A Feasible Strategy for Identifying Single‐Atom Catalysts Toward Electrochemical NO‐to‐NH3 Conversion

Combining NO removal and NH3 synthesis, electrochemical NO reduction reaction (NORR) toward NH3 is considered as a novel and attractive approach. However, exploring suitable catalysts for NO‐to‐NH3 conversion is still a formidable task due to the lack of a feasible method. Herein, utilizing systematic first‐principles calculations, a rational strategy for screening efficient single‐atom catalysts (SACs) for NO‐to‐NH3 conversion is reported.
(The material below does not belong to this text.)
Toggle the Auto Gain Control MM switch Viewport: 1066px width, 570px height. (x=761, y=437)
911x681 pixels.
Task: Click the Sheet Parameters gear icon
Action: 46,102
This strategy runs the gamut of stability, NO adsorbability, NORR activity, and NH3 selectivity. Taking transition metal atom embedded in C2N (TM‐C2N) as an example, its validity is demonstrated and Zr‐C2N is selected as a stable NO‐adsorbable NORR catalyst with high NH3 selectivity. Therefore, this work has established a theoretical landscape for screening SACs toward NO‐to‐NH3 conversion, which will contribute to the application of SACs for NORR and other electrochemical reactions. Electrochemical NO reduction reaction (NORR) to directly produce NH3 is an advantageous approach for both NO removal and NH3 synthesis. By means of first‐principles calculations, a feasible strategy for identifying efficient single‐atom catalysts toward NO‐to‐NH3 conversion is proposed, which will motivate the designing and finding of more efficient NORR catalysts.